Ciencia y salud

Por José Antonio Lozano Teruel

Divulgación científica, ¿para qué?

Información y Ciencia son dos aspectos decisivos en nuestro mundo. Respecto a la información, factor dominante en nuestras vidas, se ha llegado a considerar como un componente último, acompañante de la materia y de la energía, definible como el no algo, pero constituyente de otro nivel de la realidad, de otra especie de plano de la existencia

Información y Ciencia son dos aspectos decisivos en nuestro mundo. Respecto a la información, factor dominante en nuestras vidas, se ha llegado a considerar como un componente último, acompañante de la materia y de la energía, definible como el no algo, pero constituyente de otro nivel de la realidad, de otra especie de plano de la existencia. En cuanto a la Ciencia, sus logros y consecuencias afectan de un modo esencial tanto a nuestro quehacer diario como a las perspectivas inmediatas y futuras de nuestro planeta, incluso a su entorno espacial.
 
Juan Rojo, Secretario de Estado de Universidades e Investigación, señalaba recientemente que una de las principales características de una sociedad madura es su capacidad de identificarse con los signos de su tiempo, entre los cuales ocupan lugares destacados la Ciencia y la Tecnología que esa sociedad sea capaz de producir a través de sus científicos e investigadores.
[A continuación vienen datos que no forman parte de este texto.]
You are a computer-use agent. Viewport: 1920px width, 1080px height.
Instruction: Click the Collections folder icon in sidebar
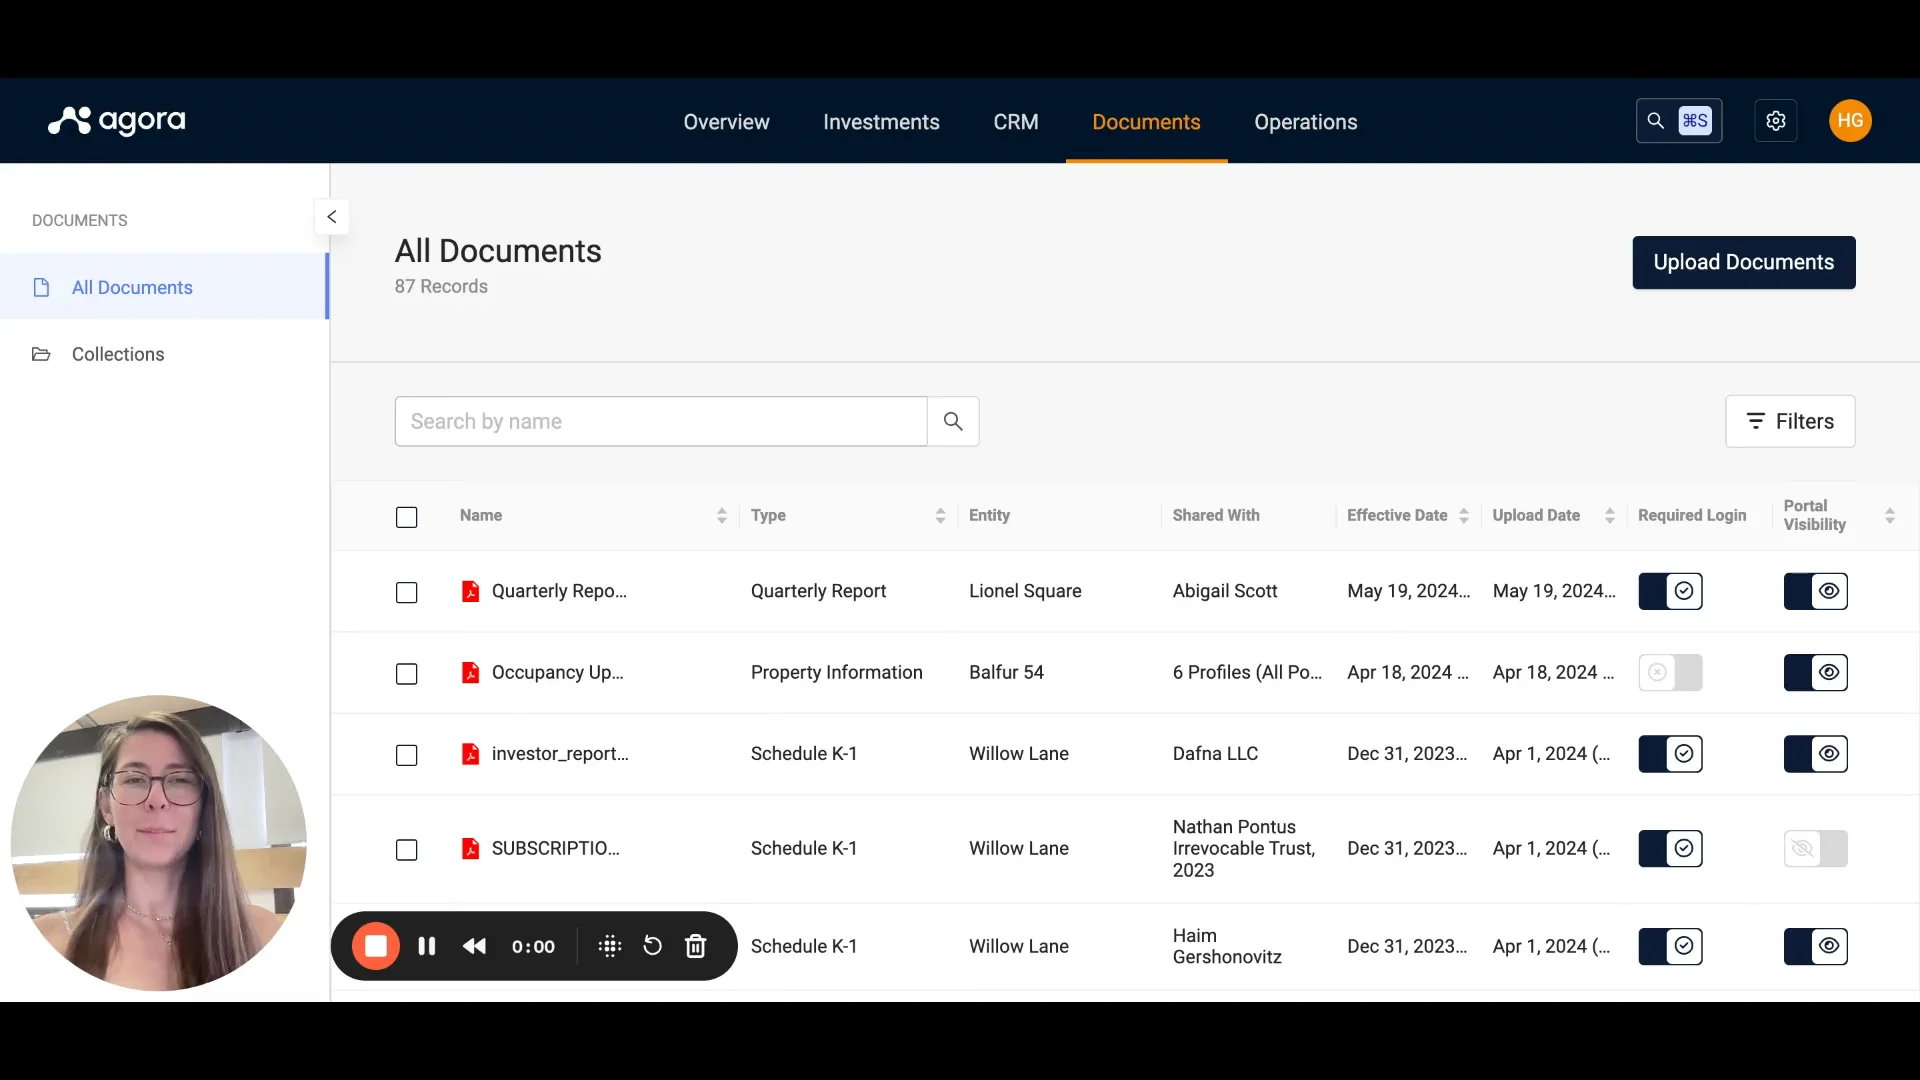click(x=41, y=354)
Ello concuerda con que el gasto bruto en I+D (Investigación y Desarrollo), expresado como porcentaje del producto interior bruto, supera ya la cifra de 2,5 en Suecia, Suiza, Alemania, Estados Unidos y Japón, mientras que la poco honrosa posición de colistas europeos corresponde a España, Portugal, Grecia y Turquía. Por otra parte, el esfuerzo científico y tecnológico desarrollado desde hace unas décadas en todo el mundo hace que más del 90% de todos los científicos existentes en la historia de la Humanidad todavía permanezcan vivos.
 
En los Estados Unidos y en diversos países se han realizado estudios y encuestas demostrando que, desde el punto de vista informativo, el más alto interés del ciudadano medio radica primordialmente en su curiosidad por los nuevos descubrimientos médicos y científico-tecnológicos, con porcentajes que llegan a duplicar a los correspondientes a las noticias deportivas o que triplican al interés por el mundo de la política. Sin embargo, el que la gente quiera saber más sobre la Ciencia, uno de los fenómenos más importantes de nuestra civilización, es poco congruente con la escasez de información científica existente en los medios de comunicación social, así como con el bajo nivel medio de conocimientos científicos de los usuarios de la información.
 
Vamos a recordar algunos puntos que ya resaltábamos hace dos años al comenzar a publicarse estas divulgaciones científicas. En términos académicos, si se evaluasen esos conocimientos, a la mayoría de los ciudadanos habría que suspenderlos contundentemente, ya que en gran parte desconocen hechos tan elementales como que la Tierra gira alrededor del Sol una vez al año; que los antibióticos son ineficaces para combatir los virus o que los electrones son de menor tamaño que los átomos. Incluso casi tres cuartas partes de la población está convencida, equivocadamente, de que las vitaminas naturales son mejores que las obtenidas en el laboratorio o de que las centrales nucleares son las causantes de la lluvia ácida. Más aún, en temas tan actuales como los de informática, tan sólo 3 de cada 10 encuestados serían capaces de explicar mínimamente la diferencia entre software y hardware.
 
La divergencia existente entre interés y conocimiento por la Ciencia justifica sobradamente la necesidad de un periodismo científico de divulgación que, adicionalmente, ayudaría al científico, al técnico o al investigador a que la comunidad en la que se ubica y por la que trabaja sea capaz de valorar y apoyar su labor. En todo caso actualmente conceptos como los de país científico o sociedad científica son sinónimos de país y sociedad modernos y desarrollados y tal como un excelente periodista científico, Manuel Calvo Hernando, escribió con motivo de unas jornadas sobre prensa especializada, la doble explosión científica e informativa que caracteriza a nuestro tiempo hace que la información científica irrumpa con fuerza creciente en el individuo y en la sociedad, como la hermana gemela del conocimiento.
 
Hoy, en LA VERDAD reiniciamos una sección semanal que pretenderá divulgar la situación de la Ciencia actual en términos comprensibles para el lector común, insistiendo sobre todo en los aspectos recientes que puedan representar avances significativos o apertura de posibilidades dentro de los amplios dominios de la medicina, la tecnología, la investigación biológica, etc. 
 
Como nadie, ni siquiera un científico, puede ser mínimamente experto en todas las ramas científicas punteras, de antemano me excuso por los errores de fondo y forma que puedan producirse al intentar explicar de un modo obligatoriamente breve y simplificado aspectos que poseen una complejidad extraordinaria.